Passage provided:
━━━━━━━━

Sophie: Innovation in Web3 has been shaped by speed, experimentation, and a certain degree of disorder. As institutions enter the space, and as regulatory frameworks start to take shape, are we reaching the point where this phase turns into infrastructure? And in that transition, what plays the bigger role, innovation itself, or the forces that come to structure and constrain it?
Olivier: There’s a recognizable pattern in how new technologies become infrastructure. An early phase, fast, disordered, often heroic. Then a second phase, slower, less glamorous, where the work is to make the thing reliable enough that other things can be built on top. Web3 is currently moving from the first into the second. Unevenly. But visibly.
I’d resist the dichotomy in your question, gently. Innovation versus structuring forces is slightly false. Both matter, at different layers. Innovation doesn’t stop. It migrates. The frontier moves from “can we make this work” to “can we make this work at institutional scale, with operational resilience, inside regulatory anchors that have actual content.” That’s still innovation. Just a different kind.
The structuring forces, regulation, accounting standards, audit norms, supervisory expectations, evidentiary practice, are not the enemy of that innovation. They are the conditions under which the second phase becomes possible.
But I would press on something less comfortable, which is that institutionalization is not free. It changes who can build, what gets built, and how. The pace slows. Barriers rise. Some of what made Web3 culturally distinctive becomes harder to sustain in a regulated perimeter. You can see it in protocol-native teams that pivot to institutional needs and start losing long-standing contributors. That’s the cultural price, and the honest people in the room acknowledge it.
If I had to name what plays the bigger role, I’d say it’s neither in isolation. It’s the quality of the translation between them. The institutions moving fastest aren’t the ones importing Web3 wholesale. They’re also not the ones cramming it into pre-existing categories. They’re the ones finding people, vocabulary, and frameworks that translate one side to the other without losing fidelity. That translation work is the actual scarce resource right now.
Sophie: You were at EthCC in Cannes and at Paris Blockchain Week shortly before. Are these concerns, governance, continuous oversight, being picked up in the ecosystem, or is there still some resistance?
Olivier: There’s been a clear shift, and what’s interesting is where exactly it shows up. At both events, the institutional conversation was no longer relegated to a side track. It was central. And the people in the room from the institutional side were no longer just observers from innovation labs. They were operations, risk, security, legal. That tells you something.
The texture inside the room was different too. The Agora, which is the institutional forum that runs alongside one of these conferences, was deliberately non-sponsored and curated. No booth logos. No marketing panels. The word people kept reaching for was plumbing. Not narrative. Plumbing.

━━━━━━━━

Source excerpt:
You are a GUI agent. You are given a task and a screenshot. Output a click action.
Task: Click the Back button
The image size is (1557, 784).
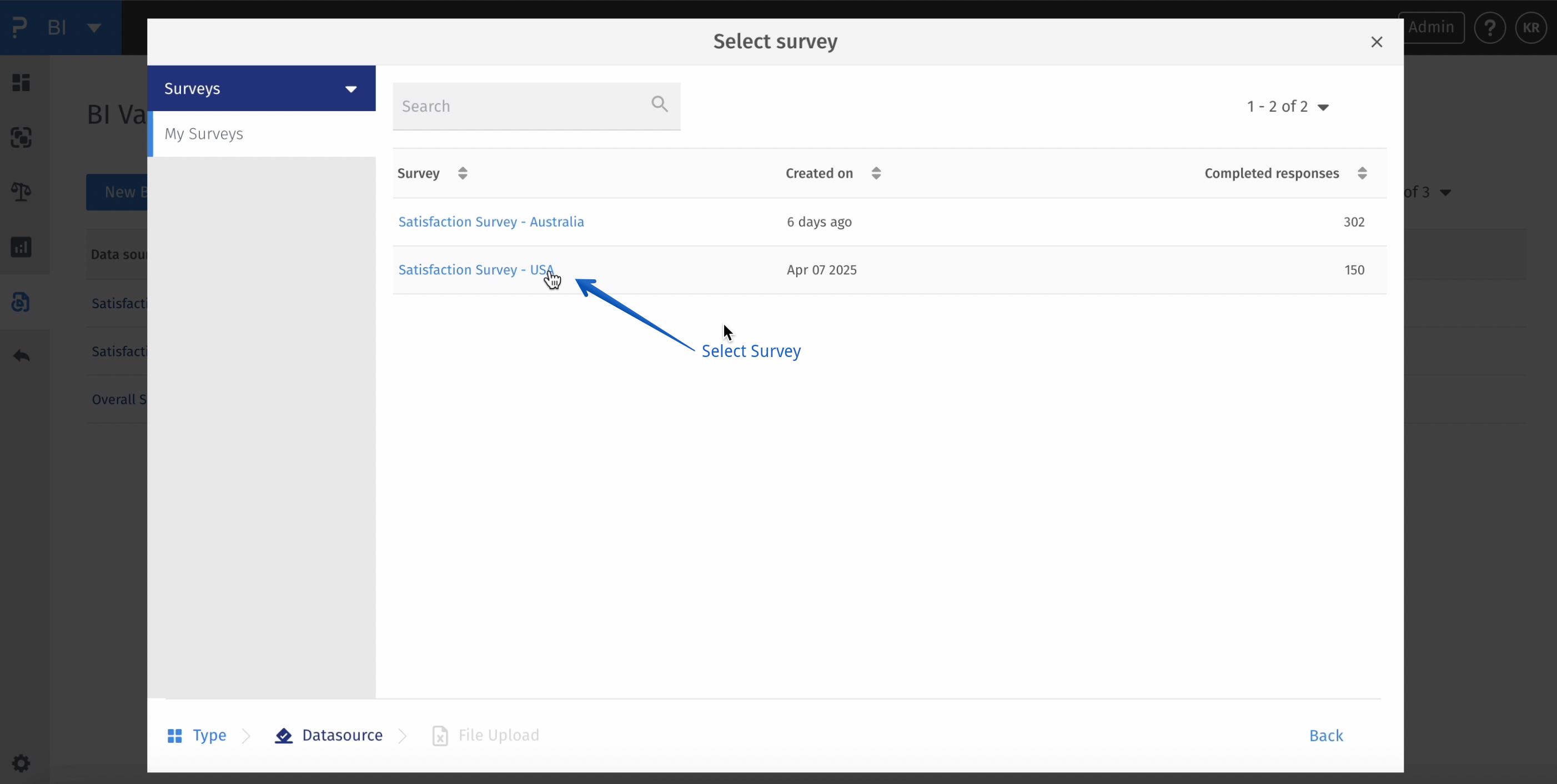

━━━━━━━━

What is needed: From the Web3 interview above, list each of the structuring forces Olivier names in the sentence that begins "The structuring forces".

Answer for this exercise: Regulation, accounting standards, audit norms, supervisory expectations, evidentiary practice